» AIM OF THE TASK
From the essay below on the Iloilo elective, output word for word the passage starting at "Unlike the two" and ending at "of a finger.".

» PASSAGE TO READ
BEGIN

“It would be good to get away for a while.”
Perhaps that statement concretized what I felt upon deciding to have an off-campus elective in Iloilo City in the summer, in lieu of taking one within the four PGH walls that had housed me for the past three years. Not that I had grown tired of the green, green grass of old, but I figured that if I were to stay within the same four walls for the next two years or so, a change of scenery might be a welcome diversion. I wanted something different, yet something relevant. Taking an off-campus elective close to home was a tempting idea: Aside from the relative convenience, it would give me the perfect break I needed right smack in the middle of clerkship year. And it would definitely be, in itself, another unique opportunity to hone skills, acquire new knowledge, and survey the health system in the province.
I was homeward bound.
I chose to pursue my inclination for the intricacies of Internal Medicine at the West Visayas State University Medical Center (WVSU-MC) – fondly called by many as the “PGH of the South”, as most of the top honchos are themselves UPCM alumni. Living up to its name, the institution aims to be a center of quality health service in Southern Philippines, catering to a diverse population with patients hailing from as far as
Mindanao. The analogy is palpable: PGH patients
primarily represent the urban poor; those at WVSU-MC comprise mostly the rural
poor – some from the far-flung, remote regions who must have deemed themselves
lucky enough to have availed health services in the nick of time. And I
realized that this will be a scene repeated over and over again throughout the
country – the same indigent patients, the same bleak, wearied faces yearning
even for just a shot of relief from sufferance.
Unlike the two massive wards of PGH-IM that served around a hundred, there was only one Medical Ward at WVSU-MC. There were no fancy callrooms, but a workstation that served both nurses and medical students. WVSU-MC can certainly pride itself in having fairly adequate facilities, but we got to appreciate PGH facilities more in a different light, as we once again turned to plain resourcefulness and clinical acumen when suddenly left without the aid of MRIs or DEXA Scans at the click of a finger.

END

» AVAILABLE DATA
BEGIN

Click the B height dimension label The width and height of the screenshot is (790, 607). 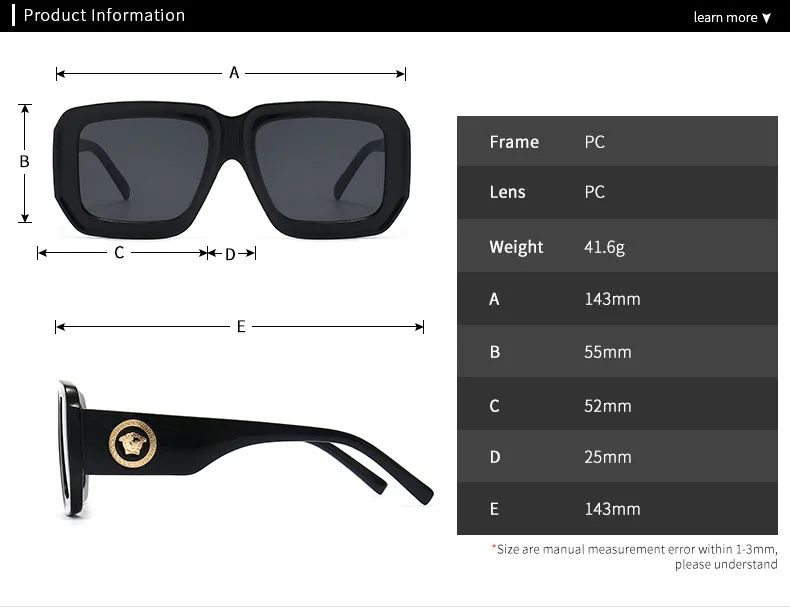click(24, 162)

END

» ANSWER BOX
Unlike the two massive wards of PGH-IM that served around a hundred, there was only one Medical Ward at WVSU-MC. There were no fancy callrooms, but a workstation that served both nurses and medical students. WVSU-MC can certainly pride itself in having fairly adequate facilities, but we got to appreciate PGH facilities more in a different light, as we once again turned to plain resourcefulness and clinical acumen when suddenly left without the aid of MRIs or DEXA Scans at the click of a finger.